Mike Zimmer, Vikings: 95 percent. He's 59 and presumably has a few years left in him. The 5 percent chance I see of Zimmer not being on the job in February 2018 is that Teddy Bridgewater turns out to be a dud and takes the whole football operation with him.

Paul Molitor, Twins: 90 percent. He's also 59 and presumably has a few years left in him, although 162 games of a baseball season are much more of a grind than 16 games of an NFL season. The 10 percent chance I see of Molitor not being on the job in two years is that he decides there's more to life than baseball and steps down.

And after this pair of 59-year-olds, the percentages for coaches being here in February 2018 fall off so precipitously that – well, guess which coach I have in third place?

Richard Pitino, Gophers basketball: 40 percent. There's enough bewilderment over this season's futility that Dean Johnson, the chairman of the University's Board of Regents, was willing to say last week to the St. Paul Pioneer Press that he felt Pitino deserved "one more year.''

The deal is, Pitino has lowered the bar so far, that if the Gophers go 7-11 in the Big Ten and reach the NIT next season, it will be saluted as program building – rather than woeful progress from what will then have been a fourth-year coach.

Oh, and those other job offers that Norwood Teague felt his boy Richie was receiving … don't worry about those.

Tracy Claeys, Gophers football: 35 percent. I was all in for giving Big Country a shot, but the immediate negative impact on recruiting raises questions. The buyout is minimal and I'm guessing there will be the return of many empty seats at TCF Bank Stadium, unless the Gophers decide to paper the house with freebies.

Crowds back in the low 40s will not be tolerated, as the athletic department takes on 10s of millions of debt by building the football-centric new facilities.

Don Lucia, Gophers hockey: 25 percent. The Don is going to walk, if not after this season, after 2016-17. That's what I heard from a couple of hockey guys and I'm going with it.

Sam Mitchell, Timberwolves: 15 percent. Sam is an acquired taste. There are indications that some of the young Woofies are having a tough time acquiring it.

Plus, I'm guessing Glen Taylor and his new partners will bring in an outside basketball guy to run the operation.
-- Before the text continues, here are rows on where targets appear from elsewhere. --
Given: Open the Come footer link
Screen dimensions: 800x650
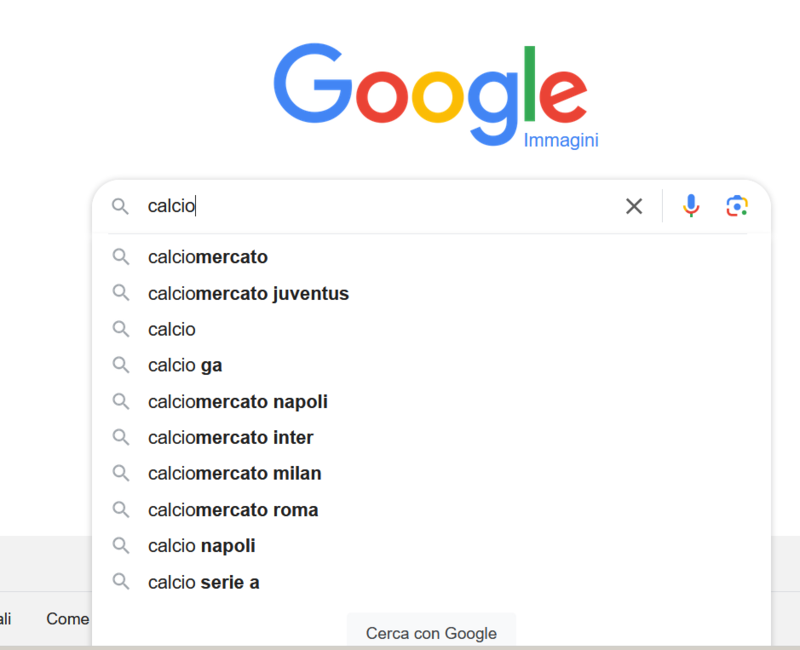Looking at the screenshot, I should pos(68,619).
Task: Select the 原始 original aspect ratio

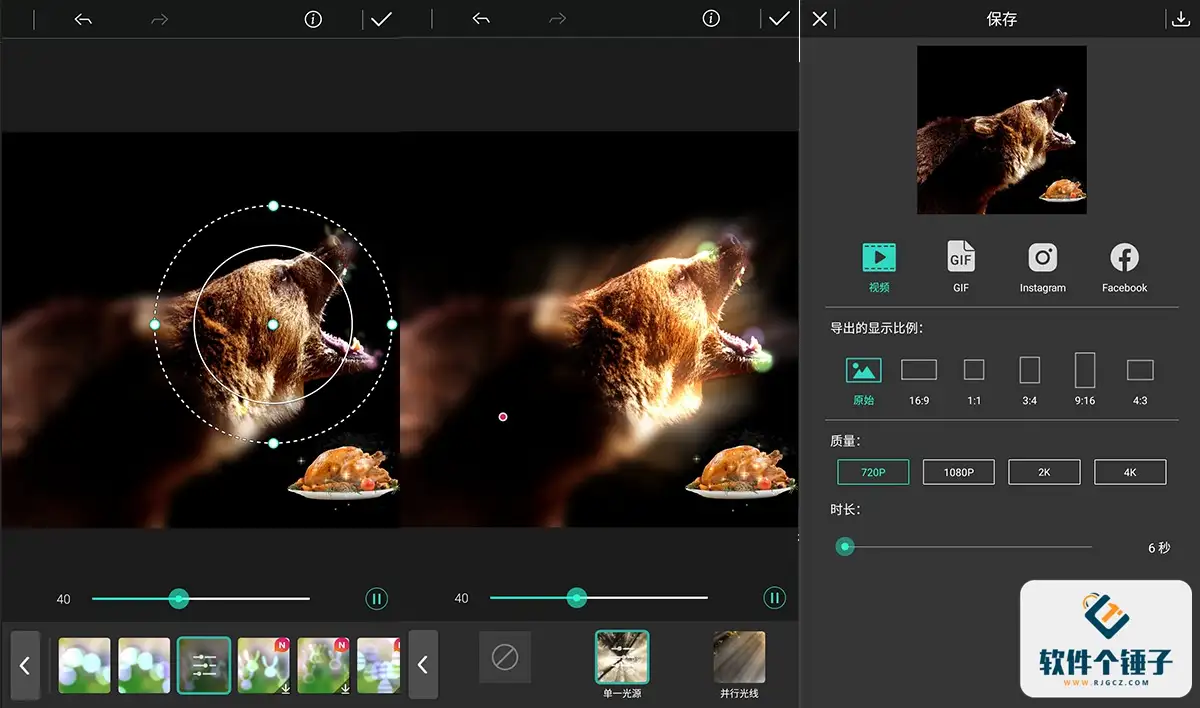Action: tap(863, 375)
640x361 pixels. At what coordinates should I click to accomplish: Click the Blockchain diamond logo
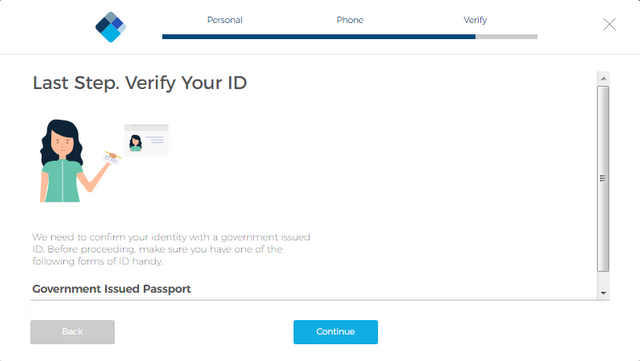click(x=110, y=27)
And those guys always have a connection to a different coach – or, perhaps, Flip-style, want to be the coach themselves.

Mike Yeo, Wild: 10 percent. Six years. Quite a run, when considering the crises that Yeo survived. Now, if the Wild doesn't make the playoffs, he's gone. Or, if the Wild makes the playoffs and loses in the first round, he's gone.

With no magic goaltender to bring in to lift the club, I'm guessing there's a 90 percent chance that one of those two things is going to happen, and Yeo gets gassed.

The good news for Yeo is he will go promptly into the NHL's recycled coaching bin and land elsewhere within a year.